Sharp Differences
On the campaign trail this week, some sharp differences emerge (or reemerge) between candidates McCain and Obama.
Obama would require employers to expand family and medical leave, for example, while McCain said Thursday it should "be subject to negotiations between management and labor."
Negotiations between management and labor? What power do employees have to negotiate family leave rights? Does McCain assume that most employees belong to a union that can bargain collectively for them?
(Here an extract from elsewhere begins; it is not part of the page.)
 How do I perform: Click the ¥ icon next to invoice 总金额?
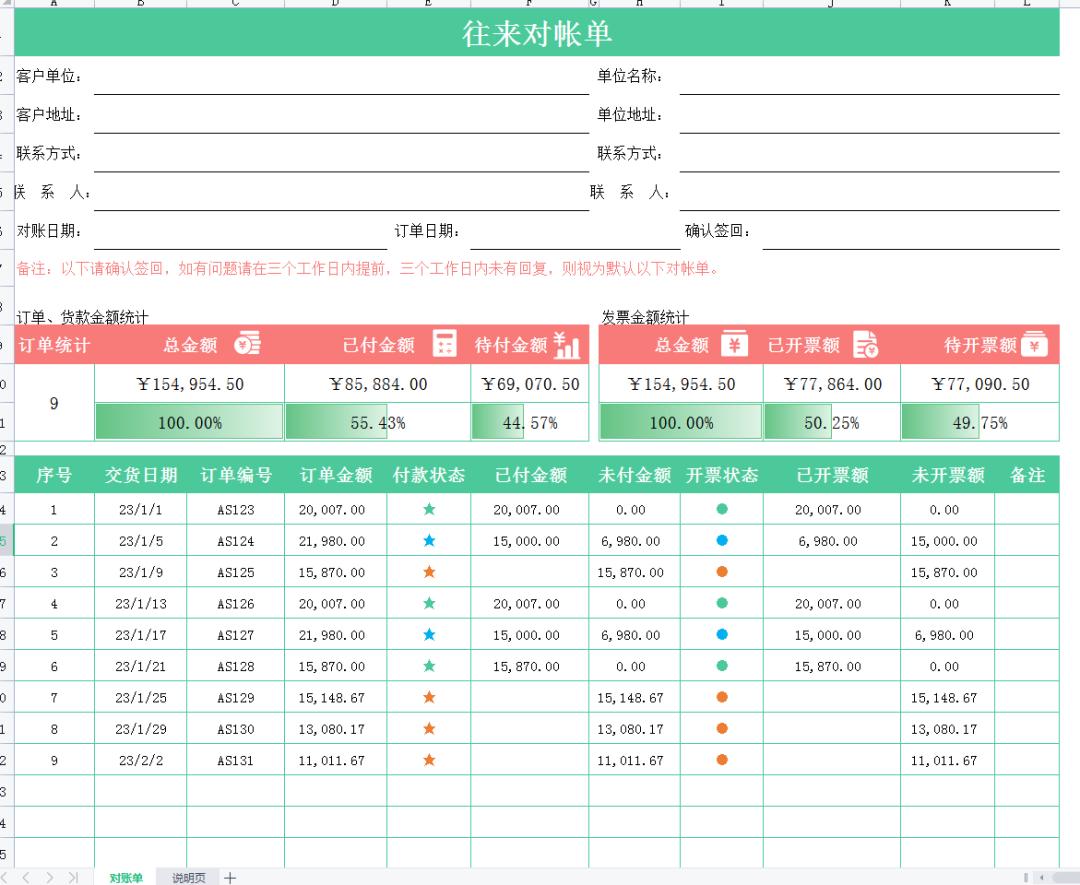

This from the man who voted to block a Senate vote on the union-friendly Employee Free Choice Act, a bill that Obama co-sponsored.
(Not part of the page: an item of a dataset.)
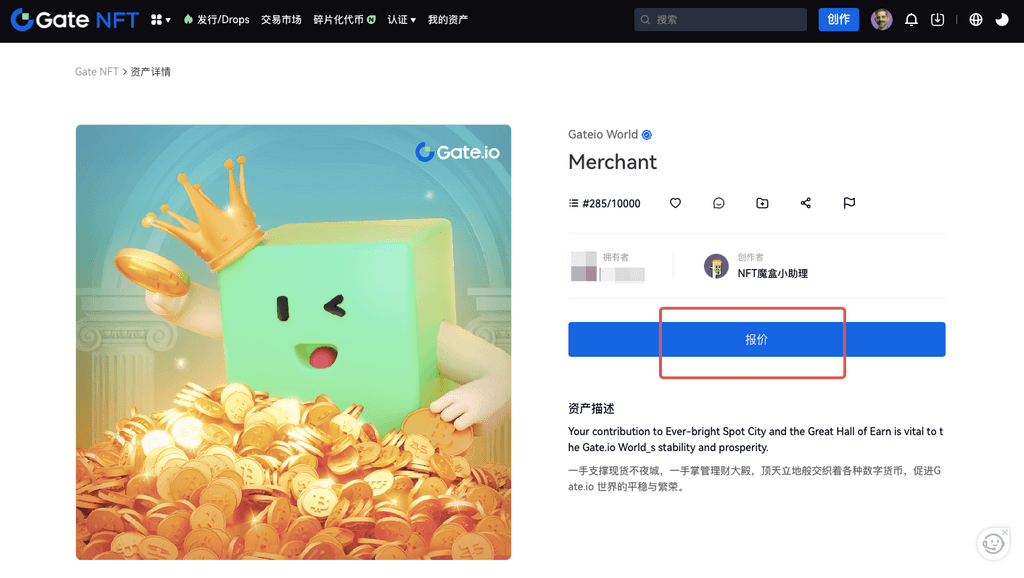Share the Merchant NFT

click(806, 203)
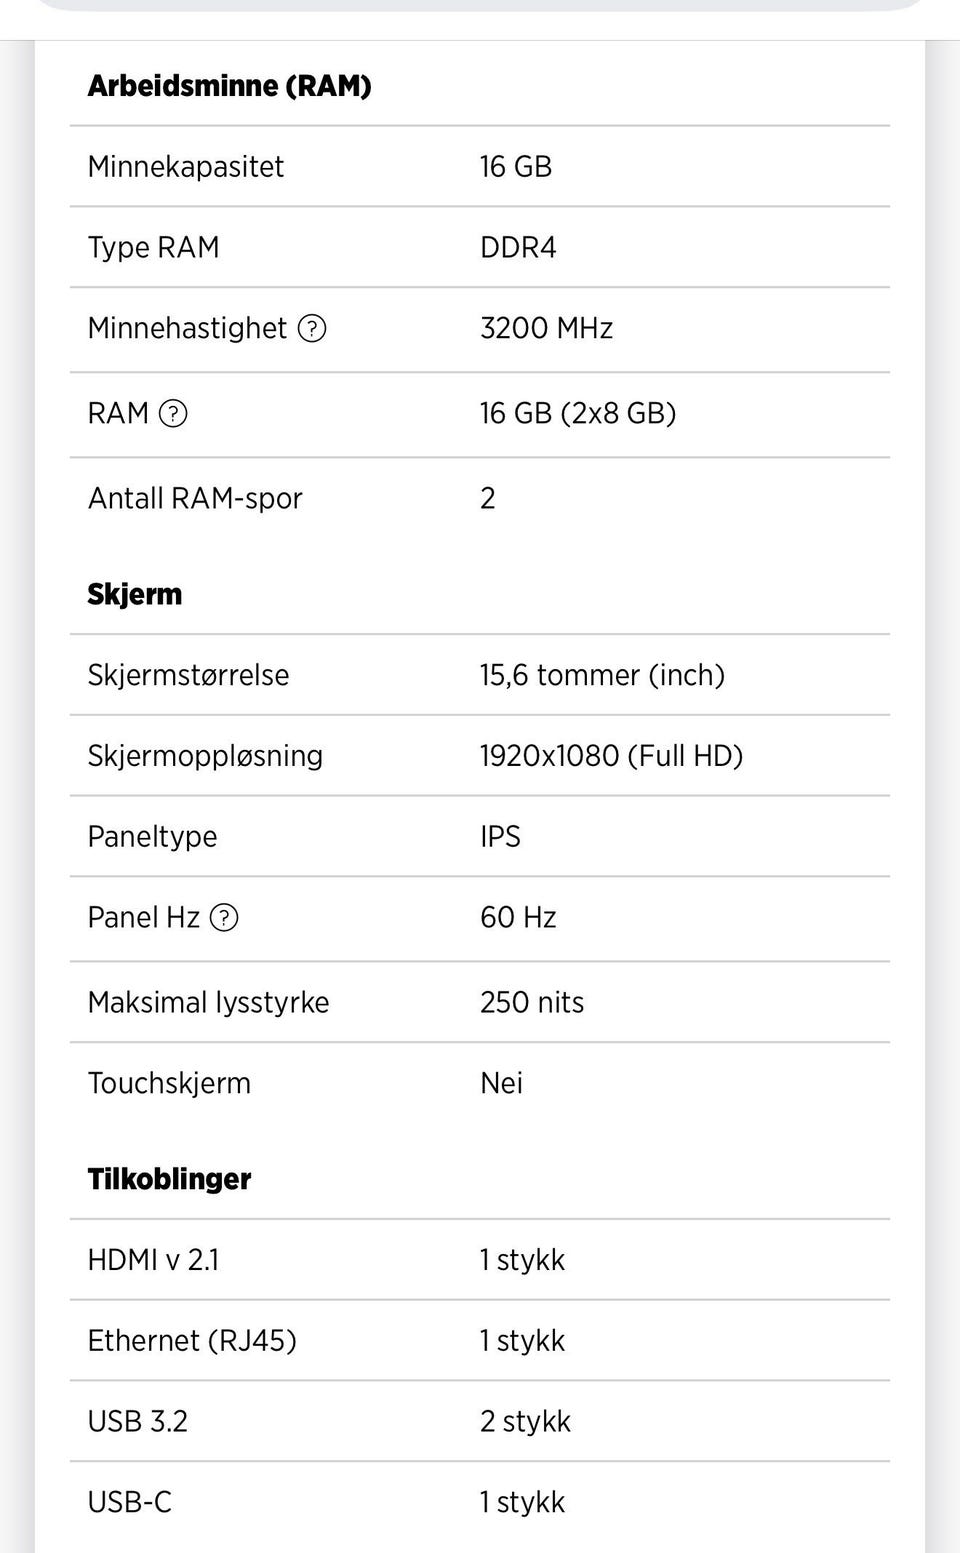Click the Skjerm section heading
The height and width of the screenshot is (1553, 960).
[x=134, y=594]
On reproductive rights: [more ...]
"I will never back down in defending a woman's right to choose," Obama said at a "Women for Obama" breakfast fundraiser. ...The two candidates differ sharply on abortion rights, which McCain has long opposed. Obama says McCain would appoint Supreme Court justices who would overturn the Roe v. Wade decision affirming a woman's constitutional right to an abortion.
"Senator McCain has made it abundantly clear that he wants to appoint justices like (John) Roberts and (Samuel) Alito," Obama said Thursday. "And that he hopes to see Roe overturned."
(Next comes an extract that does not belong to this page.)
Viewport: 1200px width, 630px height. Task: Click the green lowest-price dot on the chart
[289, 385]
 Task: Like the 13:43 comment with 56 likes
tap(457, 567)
Underscoring his point, Planned Parenthood endorsed Obama this week. Given the two men's differences on reproductive issues, Obama told the breakfast audience, the group's decision was hardly "a nail-biter."
On the Fair Pay Restoration Act, a necessary piece of legislation discussed at greater length here:
Obama cited recent Senate legislation designed to counteract a Supreme Court decision limiting the time workers have to file pay discrimination lawsuits. Obama said McCain "thinks the Supreme Court got it right.""He suggested that the reason women don't have equal pay isn't discrimination on the job - it's because they need more education and training," Obama said, eliciting groans from the audience.
Obama backed the Senate legislation that would have made it easier for women to sue their employers for pay discrimination. McCain opposed it, saying at the time: "I am all in favor of pay equity for women, but this kind of legislation ... opens us up to lawsuits for all kinds of problems."
McCain, who calls himself a "proud conservative," takes a much more hands-off approach to most regulatory issue, making it easy for opponents to accuse him of not using the government's powers to help struggling women. They point, for example, to his vote against a Senate amendment that would have required insurance companies to cover birth control products. Many insurers cover products such as Viagra, prompting cries of unfair treatment by some women's groups.
How does McCain respond?
Asked about women in an interview this week, McCain said he wants to "make sure that any barriers to their advancement are eliminated."
And what would McCain do to attain that goal? Cut taxes? Extend the fighting in Iraq? If you mean it, Senator McCain, why not support legislation that would help accomplish that goal? Oh, that's right, big business opposes it, and McCain is the candidate of big business.